In microbe hunting we start with the result, the disease, and work backward, examining the paths and pathogens that might have led there. Finding footprints of a microbe—whether you’re seeing antibodies or the virus itself—is just the beginning of solving the crime. Initially the evidence is circumstantial. Like in criminology: Seeing a suspect on the street corner where somebody was killed is not enough. We still need motive and opportunity. Motive is tropism [seeking nutrients or energy] and virulence [ability to multiply and cause disease]. Some microbes are known to infect the lungs or the intestines or the brain. Finding them in a typical location gives us confidence we are on the right track. Opportunity—could it have done the damage? Some infectious diseases are seasonal. Mosquito-borne diseases, for example, are common in the summer but rare in the winter. Noroviruses are common on cruises. That’s where biological plausibility comes in.

You sound a lot like an old Hollywood detective.

If you can find a smoking gun, if you can show that this preceded that and somebody’s been shot in the past, then you can get a conviction. That’s exactly what it’s like.
By contrast, in CFS research it often seems like the biopsychosocial researchers started with the theory and examined the paths that might lead to the disease...
 

redo

Senior Member
Messages
874
It was really fascinating to see how he's observed others deteriorate from just testing - which I guess several ME patients also experience when going about with stressful and demanding tests or tasks (my bolds).

HIV was turning the patients’ bodies against themselves, the hallmark of an autoimmune disease. But you found that their immune systems were attacking not just their blood but their nervous systems as well. How did that finding come about?

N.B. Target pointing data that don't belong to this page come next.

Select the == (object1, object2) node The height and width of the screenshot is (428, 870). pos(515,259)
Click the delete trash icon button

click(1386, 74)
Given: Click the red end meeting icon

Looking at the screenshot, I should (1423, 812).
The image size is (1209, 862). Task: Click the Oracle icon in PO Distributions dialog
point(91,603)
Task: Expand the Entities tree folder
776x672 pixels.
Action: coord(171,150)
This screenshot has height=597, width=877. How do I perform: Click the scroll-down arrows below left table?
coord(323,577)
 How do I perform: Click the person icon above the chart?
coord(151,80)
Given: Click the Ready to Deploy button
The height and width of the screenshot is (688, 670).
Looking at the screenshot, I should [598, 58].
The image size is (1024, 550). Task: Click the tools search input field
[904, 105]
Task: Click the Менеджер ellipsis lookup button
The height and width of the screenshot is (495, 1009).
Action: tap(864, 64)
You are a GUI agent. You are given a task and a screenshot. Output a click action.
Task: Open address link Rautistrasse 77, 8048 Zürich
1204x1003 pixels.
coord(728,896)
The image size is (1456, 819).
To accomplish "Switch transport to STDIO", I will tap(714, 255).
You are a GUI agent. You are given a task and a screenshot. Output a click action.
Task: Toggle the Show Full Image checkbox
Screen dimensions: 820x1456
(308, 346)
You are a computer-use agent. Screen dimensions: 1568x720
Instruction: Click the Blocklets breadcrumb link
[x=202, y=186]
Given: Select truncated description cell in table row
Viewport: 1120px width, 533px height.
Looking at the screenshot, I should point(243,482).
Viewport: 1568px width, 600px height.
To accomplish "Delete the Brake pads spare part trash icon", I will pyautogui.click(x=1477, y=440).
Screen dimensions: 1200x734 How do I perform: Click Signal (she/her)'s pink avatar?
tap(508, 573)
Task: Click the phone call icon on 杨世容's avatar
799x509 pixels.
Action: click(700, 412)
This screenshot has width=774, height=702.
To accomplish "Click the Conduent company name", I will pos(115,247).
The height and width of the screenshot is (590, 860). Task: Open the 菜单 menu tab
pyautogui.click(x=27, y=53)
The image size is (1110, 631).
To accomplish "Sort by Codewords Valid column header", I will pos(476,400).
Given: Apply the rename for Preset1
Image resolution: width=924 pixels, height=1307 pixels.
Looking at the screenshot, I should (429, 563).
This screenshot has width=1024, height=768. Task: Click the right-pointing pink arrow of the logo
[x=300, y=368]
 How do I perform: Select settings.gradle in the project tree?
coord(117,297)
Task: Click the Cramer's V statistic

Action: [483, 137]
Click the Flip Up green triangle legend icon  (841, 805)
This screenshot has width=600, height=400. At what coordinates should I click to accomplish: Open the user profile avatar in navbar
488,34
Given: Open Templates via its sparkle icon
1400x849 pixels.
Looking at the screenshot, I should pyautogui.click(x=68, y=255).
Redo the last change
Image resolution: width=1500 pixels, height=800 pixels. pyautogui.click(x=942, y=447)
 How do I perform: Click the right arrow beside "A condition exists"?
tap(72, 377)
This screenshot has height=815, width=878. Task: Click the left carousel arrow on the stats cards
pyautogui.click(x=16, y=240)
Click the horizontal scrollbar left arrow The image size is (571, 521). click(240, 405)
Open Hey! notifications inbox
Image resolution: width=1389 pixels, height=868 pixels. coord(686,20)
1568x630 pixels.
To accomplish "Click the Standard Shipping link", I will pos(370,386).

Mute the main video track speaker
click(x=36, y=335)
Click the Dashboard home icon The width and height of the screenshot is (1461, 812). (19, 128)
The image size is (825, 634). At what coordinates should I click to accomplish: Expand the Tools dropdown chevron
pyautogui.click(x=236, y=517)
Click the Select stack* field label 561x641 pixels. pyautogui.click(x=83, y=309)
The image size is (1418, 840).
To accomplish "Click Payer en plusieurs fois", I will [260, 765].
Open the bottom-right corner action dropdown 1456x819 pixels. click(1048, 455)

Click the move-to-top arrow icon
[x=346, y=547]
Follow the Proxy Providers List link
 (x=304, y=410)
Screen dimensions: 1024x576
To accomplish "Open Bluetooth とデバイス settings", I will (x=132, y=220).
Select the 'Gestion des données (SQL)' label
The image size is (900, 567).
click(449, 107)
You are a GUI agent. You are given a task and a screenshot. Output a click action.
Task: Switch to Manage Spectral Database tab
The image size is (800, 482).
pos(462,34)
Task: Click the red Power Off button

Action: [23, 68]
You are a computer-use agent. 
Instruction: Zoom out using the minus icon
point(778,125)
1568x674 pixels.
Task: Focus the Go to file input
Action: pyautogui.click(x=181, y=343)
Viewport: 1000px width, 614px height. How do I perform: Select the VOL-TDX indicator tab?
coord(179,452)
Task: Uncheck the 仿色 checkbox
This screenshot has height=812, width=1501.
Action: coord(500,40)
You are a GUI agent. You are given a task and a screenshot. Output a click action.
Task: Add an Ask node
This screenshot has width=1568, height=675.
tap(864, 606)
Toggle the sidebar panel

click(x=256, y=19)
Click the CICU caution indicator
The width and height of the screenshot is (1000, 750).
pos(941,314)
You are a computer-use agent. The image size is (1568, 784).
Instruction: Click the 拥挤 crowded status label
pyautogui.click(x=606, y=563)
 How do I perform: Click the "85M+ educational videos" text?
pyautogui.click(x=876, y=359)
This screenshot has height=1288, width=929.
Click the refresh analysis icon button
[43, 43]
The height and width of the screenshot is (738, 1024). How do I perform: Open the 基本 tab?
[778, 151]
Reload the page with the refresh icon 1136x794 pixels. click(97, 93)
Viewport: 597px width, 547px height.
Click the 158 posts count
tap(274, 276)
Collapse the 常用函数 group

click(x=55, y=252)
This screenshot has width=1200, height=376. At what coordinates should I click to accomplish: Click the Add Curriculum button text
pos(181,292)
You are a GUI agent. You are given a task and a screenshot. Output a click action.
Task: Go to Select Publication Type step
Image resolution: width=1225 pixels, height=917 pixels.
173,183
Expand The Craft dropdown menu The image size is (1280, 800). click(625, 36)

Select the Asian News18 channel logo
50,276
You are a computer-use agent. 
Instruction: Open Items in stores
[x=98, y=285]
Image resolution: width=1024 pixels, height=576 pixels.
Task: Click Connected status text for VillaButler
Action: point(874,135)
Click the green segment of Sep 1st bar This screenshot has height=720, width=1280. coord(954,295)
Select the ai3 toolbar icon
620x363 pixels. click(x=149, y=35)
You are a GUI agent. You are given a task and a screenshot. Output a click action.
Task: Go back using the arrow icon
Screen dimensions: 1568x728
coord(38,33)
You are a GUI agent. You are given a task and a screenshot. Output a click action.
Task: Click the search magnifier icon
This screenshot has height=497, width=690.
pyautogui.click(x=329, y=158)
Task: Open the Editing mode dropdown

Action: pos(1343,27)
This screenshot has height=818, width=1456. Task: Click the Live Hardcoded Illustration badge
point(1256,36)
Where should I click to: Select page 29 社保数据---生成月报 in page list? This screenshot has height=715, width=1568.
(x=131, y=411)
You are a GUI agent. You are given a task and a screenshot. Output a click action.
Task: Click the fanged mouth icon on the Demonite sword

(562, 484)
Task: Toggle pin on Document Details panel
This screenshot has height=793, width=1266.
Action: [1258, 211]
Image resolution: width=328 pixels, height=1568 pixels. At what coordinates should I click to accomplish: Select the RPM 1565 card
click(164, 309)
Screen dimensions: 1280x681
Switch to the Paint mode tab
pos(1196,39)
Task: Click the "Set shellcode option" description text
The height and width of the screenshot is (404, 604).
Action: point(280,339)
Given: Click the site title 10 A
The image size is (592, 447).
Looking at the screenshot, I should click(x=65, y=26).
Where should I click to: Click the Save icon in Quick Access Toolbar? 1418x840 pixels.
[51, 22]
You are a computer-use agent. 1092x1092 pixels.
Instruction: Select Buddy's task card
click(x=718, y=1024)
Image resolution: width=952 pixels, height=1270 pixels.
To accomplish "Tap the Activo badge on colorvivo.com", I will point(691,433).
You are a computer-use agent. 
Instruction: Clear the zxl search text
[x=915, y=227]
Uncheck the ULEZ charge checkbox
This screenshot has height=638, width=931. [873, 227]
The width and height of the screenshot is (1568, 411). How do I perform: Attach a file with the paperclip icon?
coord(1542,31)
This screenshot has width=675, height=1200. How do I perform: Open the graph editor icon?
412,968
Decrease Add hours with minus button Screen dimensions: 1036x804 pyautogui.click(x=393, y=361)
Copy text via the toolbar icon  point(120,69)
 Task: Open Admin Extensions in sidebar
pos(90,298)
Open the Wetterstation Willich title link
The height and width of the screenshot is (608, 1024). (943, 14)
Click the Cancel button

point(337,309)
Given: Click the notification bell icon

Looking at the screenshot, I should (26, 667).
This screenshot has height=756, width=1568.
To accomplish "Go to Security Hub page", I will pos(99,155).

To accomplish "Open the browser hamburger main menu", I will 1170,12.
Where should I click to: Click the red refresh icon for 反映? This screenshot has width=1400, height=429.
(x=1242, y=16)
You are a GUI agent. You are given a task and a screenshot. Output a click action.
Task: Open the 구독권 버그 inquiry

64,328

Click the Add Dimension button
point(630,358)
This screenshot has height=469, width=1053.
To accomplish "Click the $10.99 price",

I discovered this because we then had the only MRI scanner in the world at UCSF. As a result, a colleague asked me to see a patient of his, a ski instructor from Vail, Colorado. The man was thought to have MS, multiple sclerosis. So this fellow arrived at my clinic early one morning, and I did a very detailed neurological exam. As I left him and came back to him over the course of an hour, his symptoms changed. He was becoming quite fatigued, because the testing is arduous. So I gave him a break of 15 minutes. And he came back in to see me and now both sides of his face were so weak he couldn’t smile. He had numbness and tingling and then, right there in my office, his face became so weak he couldn’t close one eye. Then he couldn’t close the other eye.
It was clear this wasn’t MS, and I thought of a couple of causes for what I saw. One was exposure to some kind of toxin. So I checked the man’s spinal fluid for the presence of protein indicating inflammation. His protein was orders of magnitude higher than anything I’d ever seen, and the spinal fluid came out like glue. My colleagues asked what I wanted to do, and I said, I want to do plasmapheresis.